SOURCE TEXT =>
***
WITH Clause Syntax — Naming Intermediate Results
A CTE is introduced with the WITH keyword, followed by one or more named query definitions, followed by a final SELECT, INSERT, UPDATE, or DELETE that uses the named results. The named results behave like temporary tables that live only for the duration of the surrounding statement.
-- Sample tables used throughout this lesson
CREATE TABLE orders (
id SERIAL PRIMARY KEY,
customer_id INT,
total NUMERIC,
created_at TIMESTAMPTZ
);
CREATE TABLE customers (
id SERIAL PRIMARY KEY,
name TEXT,
tier TEXT
);
INSERT INTO customers (name, tier) VALUES
('Alice', 'gold'), ('Bob', 'silver'), ('Carol', 'gold'),
('Dave', 'bronze'), ('Eve', 'gold');
INSERT INTO orders (customer_id, total, created_at) VALUES
(1, 120.00, '2026-04-01'), (1, 80.00, '2026-04-05'),
(2, 55.50, '2026-04-02'), (3, 300.00, '2026-04-03'),
(3, 150.00, '2026-04-08'), (4, 42.00, '2026-04-04'),
(5, 999.00, '2026-04-06'), (5, 220.00, '2026-04-09');
A Single Named CTE
-- Simplest CTE: one named step, then a final SELECT.
***
DATA FOR THE TASK =>
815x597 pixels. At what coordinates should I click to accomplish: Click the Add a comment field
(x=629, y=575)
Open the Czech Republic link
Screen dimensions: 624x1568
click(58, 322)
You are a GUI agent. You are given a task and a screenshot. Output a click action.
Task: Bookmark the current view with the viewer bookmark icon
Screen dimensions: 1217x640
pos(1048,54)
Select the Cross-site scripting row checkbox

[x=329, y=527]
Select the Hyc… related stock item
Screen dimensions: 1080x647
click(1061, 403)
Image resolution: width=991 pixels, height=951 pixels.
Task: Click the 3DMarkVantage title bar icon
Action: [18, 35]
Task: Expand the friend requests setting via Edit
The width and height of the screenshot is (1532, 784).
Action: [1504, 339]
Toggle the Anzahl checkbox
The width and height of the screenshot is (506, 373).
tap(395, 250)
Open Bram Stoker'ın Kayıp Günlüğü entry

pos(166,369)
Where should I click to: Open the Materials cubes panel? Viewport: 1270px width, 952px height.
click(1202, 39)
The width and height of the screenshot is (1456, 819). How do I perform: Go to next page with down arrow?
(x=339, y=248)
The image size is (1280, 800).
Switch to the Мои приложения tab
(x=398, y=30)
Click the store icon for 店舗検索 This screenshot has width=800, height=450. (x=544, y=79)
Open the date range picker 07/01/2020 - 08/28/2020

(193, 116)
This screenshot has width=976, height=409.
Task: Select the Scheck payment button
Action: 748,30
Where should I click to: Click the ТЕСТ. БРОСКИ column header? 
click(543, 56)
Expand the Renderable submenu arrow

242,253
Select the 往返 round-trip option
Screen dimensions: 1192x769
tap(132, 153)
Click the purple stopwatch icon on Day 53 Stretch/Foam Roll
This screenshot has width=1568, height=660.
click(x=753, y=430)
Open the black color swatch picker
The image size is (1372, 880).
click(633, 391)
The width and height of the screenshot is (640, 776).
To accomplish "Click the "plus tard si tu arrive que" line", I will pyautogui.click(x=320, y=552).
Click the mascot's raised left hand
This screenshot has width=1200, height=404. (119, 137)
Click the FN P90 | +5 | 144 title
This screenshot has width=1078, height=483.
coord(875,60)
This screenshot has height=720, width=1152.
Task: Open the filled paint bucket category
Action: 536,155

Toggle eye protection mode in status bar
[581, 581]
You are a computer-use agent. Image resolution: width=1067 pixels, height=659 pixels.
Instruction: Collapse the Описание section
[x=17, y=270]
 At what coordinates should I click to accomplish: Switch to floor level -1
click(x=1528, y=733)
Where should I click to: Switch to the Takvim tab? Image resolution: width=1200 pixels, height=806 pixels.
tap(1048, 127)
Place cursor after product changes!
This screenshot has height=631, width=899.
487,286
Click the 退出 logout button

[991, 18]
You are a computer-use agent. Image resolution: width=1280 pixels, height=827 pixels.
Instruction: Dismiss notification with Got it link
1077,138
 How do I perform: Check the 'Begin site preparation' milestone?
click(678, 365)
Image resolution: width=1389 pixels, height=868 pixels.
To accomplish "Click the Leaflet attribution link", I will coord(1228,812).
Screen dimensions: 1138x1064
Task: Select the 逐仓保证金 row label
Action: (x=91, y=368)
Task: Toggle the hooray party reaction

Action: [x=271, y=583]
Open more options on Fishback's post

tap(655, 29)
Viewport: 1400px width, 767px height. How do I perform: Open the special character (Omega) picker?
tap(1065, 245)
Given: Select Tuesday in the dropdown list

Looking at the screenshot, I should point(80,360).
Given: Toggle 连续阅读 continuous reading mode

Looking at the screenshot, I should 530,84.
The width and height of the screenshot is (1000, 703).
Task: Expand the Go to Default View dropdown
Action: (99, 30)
***
WRITTEN REQUEST A => In the WITH clause text, how long do the named results of a CTE last?
WRITTEN REQUEST B => Swap "Screen dimensions" for "Display size" in the records, starting at the first line of the records and ending at the line that contains "Action: [1504, 339]", and give back those lines with nothing else changed.

FINAL ANSWER A => Only for the duration of the surrounding statement.

FINAL ANSWER B =>
815x597 pixels. At what coordinates should I click to accomplish: Click the Add a comment field
(x=629, y=575)
Open the Czech Republic link
Display size: 624x1568
click(58, 322)
You are a GUI agent. You are given a task and a screenshot. Output a click action.
Task: Bookmark the current view with the viewer bookmark icon
Display size: 1217x640
pos(1048,54)
Select the Cross-site scripting row checkbox

[x=329, y=527]
Select the Hyc… related stock item
Display size: 1080x647
click(1061, 403)
Image resolution: width=991 pixels, height=951 pixels.
Task: Click the 3DMarkVantage title bar icon
Action: [18, 35]
Task: Expand the friend requests setting via Edit
The width and height of the screenshot is (1532, 784).
Action: [1504, 339]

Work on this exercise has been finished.